* Given problem A:
According to the Molycorp excerpt, when did the company first begin trading?

═══ Source excerpt ═══

If you’ve owned shares of Molycorp (NYSE:MCP) anytime over the past two years, I probably don’t need to tell you about the meltdown in this rare earth metals stock. But for those unfamiliar with the company, let’s do a little historical review.
Click to Enlarge Since April 2010, the stock has cratered more than 92%, diving from just over $74 to yesterday’s close of $5.45. The decline in MCP shares has been particularly pernicious over the past 52 weeks, with the stock losing 83% of its value. To make matters of late even worse, so far in 2013 the shares have plummeted some 48.5%.
The precipitous decline in Molycorp is a far cry from its brilliant beginnings. The company first began trading in July 2010, and through April 2011 it was a bullish sensation, vaulting some 460% in about nine months.
I can recall the fervor and the extreme optimism associated with the rise of the “rare earths” back in 2010. The investment thesis here was that tremendous demand for items such as cell phones, small electronics, biotech devices and other gadgets that needed these metals to function would cause big global demand for rare earths. By extension, this would create huge revenues and earnings for companies such as Molycorp, as well as other rare earth stocks such as Rare Element Resources (NYSE:REE), Avalon Rare Metals (NYSE:AVL) and even Freeport-McMoRan (NYSE:FCX).
Among the big drivers of demand for rare earths were China and its burgeoning consumer class hungry for devices that use these metals. Then there was the Chinese government, which actually kept supplies low by restricting rare earth exports.

═══

* Given problem B:
Rewrite the records, starting at the beginning of the records and ending at the line containing "(x=130, y=432)", with "timestamp" changed to "time stamp" and everything else kept the same.

═══ Supplied data ═══

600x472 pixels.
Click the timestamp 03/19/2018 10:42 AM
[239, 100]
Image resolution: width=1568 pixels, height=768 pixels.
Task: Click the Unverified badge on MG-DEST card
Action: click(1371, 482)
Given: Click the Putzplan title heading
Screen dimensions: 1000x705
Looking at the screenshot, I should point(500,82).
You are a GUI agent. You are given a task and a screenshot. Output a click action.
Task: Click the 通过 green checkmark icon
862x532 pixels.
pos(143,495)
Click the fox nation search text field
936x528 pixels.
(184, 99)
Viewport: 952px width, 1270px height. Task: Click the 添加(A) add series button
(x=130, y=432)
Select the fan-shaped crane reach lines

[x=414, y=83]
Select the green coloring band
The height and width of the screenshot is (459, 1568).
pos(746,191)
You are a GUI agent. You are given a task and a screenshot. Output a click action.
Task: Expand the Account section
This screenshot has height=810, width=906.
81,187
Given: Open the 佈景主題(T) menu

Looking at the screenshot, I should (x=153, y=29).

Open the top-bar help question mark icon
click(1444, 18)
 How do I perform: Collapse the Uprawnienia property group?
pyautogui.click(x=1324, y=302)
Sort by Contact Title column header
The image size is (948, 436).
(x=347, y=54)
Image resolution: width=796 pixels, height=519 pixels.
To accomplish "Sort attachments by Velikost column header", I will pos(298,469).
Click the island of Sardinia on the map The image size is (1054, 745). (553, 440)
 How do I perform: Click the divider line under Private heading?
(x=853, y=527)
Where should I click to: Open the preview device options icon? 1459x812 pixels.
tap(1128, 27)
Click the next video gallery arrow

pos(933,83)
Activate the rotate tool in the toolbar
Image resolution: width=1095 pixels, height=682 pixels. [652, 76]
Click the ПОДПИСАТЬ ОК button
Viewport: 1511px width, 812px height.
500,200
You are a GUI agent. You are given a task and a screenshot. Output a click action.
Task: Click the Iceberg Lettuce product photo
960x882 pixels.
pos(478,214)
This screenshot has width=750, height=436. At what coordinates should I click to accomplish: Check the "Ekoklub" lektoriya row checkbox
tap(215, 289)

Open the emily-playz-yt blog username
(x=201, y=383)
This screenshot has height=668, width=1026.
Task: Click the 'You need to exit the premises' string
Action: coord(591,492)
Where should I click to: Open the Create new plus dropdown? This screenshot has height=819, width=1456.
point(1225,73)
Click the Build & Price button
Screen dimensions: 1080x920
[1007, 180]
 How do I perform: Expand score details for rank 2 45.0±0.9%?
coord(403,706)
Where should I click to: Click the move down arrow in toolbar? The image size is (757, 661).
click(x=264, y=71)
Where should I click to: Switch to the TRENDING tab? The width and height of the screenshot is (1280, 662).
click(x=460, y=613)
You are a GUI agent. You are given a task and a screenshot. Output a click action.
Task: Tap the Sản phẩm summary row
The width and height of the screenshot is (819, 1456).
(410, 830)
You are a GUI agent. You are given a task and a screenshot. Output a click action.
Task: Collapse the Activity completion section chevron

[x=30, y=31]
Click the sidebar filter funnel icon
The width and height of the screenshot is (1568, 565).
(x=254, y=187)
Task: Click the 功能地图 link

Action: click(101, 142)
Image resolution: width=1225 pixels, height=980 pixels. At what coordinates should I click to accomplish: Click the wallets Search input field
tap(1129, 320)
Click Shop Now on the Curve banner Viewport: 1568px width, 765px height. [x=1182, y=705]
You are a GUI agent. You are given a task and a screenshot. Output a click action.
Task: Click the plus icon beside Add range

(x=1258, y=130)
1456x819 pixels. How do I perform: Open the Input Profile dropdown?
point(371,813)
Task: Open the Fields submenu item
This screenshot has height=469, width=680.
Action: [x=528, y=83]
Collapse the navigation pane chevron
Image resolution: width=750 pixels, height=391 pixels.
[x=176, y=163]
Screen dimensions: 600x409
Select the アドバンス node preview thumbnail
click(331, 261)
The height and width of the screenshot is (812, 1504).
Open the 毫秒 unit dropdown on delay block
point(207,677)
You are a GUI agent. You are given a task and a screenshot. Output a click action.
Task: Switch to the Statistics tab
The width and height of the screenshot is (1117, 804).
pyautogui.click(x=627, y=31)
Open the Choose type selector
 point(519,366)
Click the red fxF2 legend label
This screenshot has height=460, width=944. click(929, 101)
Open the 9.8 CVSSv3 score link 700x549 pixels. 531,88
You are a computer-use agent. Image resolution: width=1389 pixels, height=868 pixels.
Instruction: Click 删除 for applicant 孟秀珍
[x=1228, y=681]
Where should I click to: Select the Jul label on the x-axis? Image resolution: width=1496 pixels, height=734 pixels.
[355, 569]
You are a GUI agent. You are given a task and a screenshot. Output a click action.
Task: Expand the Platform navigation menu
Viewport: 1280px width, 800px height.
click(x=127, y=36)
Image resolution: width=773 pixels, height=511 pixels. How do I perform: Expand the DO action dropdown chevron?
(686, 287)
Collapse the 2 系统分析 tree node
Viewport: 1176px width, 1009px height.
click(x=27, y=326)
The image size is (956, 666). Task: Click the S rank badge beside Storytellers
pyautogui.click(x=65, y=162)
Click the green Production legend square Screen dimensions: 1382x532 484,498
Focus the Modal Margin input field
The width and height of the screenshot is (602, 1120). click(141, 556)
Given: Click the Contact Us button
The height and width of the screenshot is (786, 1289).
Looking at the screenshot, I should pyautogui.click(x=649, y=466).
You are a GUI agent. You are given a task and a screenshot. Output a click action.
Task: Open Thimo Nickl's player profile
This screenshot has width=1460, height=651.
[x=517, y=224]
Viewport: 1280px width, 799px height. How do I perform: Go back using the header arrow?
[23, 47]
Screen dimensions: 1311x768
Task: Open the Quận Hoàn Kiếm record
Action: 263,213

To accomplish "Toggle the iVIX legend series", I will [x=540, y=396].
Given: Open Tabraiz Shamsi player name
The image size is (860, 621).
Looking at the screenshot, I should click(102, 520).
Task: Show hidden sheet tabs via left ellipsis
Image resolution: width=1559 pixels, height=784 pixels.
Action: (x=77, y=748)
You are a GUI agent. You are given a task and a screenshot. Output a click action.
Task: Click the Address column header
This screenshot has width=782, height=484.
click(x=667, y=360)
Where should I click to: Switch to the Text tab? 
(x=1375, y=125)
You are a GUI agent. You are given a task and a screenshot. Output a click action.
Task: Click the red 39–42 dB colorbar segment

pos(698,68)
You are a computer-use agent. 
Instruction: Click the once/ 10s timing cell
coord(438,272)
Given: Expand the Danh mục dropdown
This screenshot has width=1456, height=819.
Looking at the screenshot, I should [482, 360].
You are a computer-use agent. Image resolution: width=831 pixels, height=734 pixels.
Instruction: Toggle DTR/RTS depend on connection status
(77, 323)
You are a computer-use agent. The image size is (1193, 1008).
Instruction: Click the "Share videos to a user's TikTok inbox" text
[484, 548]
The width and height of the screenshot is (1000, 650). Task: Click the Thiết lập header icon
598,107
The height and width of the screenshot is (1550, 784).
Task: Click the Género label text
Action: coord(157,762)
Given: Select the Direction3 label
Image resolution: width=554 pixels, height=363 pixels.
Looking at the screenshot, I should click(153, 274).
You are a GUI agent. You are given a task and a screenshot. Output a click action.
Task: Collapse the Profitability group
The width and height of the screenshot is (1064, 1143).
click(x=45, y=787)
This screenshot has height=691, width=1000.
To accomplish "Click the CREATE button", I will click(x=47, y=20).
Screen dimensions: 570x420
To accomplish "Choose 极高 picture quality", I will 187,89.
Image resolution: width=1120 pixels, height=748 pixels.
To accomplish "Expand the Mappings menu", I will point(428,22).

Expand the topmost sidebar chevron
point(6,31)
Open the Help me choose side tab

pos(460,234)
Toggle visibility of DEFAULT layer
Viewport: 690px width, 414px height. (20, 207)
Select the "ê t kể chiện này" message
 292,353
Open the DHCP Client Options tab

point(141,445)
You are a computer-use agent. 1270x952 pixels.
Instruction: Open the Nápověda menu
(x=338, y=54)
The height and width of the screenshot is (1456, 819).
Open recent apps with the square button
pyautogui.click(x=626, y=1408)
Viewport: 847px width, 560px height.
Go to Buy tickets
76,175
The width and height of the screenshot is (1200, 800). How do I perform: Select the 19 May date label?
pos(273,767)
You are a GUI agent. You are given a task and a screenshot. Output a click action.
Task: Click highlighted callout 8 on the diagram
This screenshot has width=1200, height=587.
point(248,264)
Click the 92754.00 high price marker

═══

* Correct output A:
Molycorp first began trading in July 2010.

* Correct output B:
600x472 pixels.
Click the time stamp 03/19/2018 10:42 AM
[239, 100]
Image resolution: width=1568 pixels, height=768 pixels.
Task: Click the Unverified badge on MG-DEST card
Action: click(1371, 482)
Given: Click the Putzplan title heading
Screen dimensions: 1000x705
Looking at the screenshot, I should point(500,82).
You are a GUI agent. You are given a task and a screenshot. Output a click action.
Task: Click the 通过 green checkmark icon
862x532 pixels.
pos(143,495)
Click the fox nation search text field
936x528 pixels.
(184, 99)
Viewport: 952px width, 1270px height. Task: Click the 添加(A) add series button
(x=130, y=432)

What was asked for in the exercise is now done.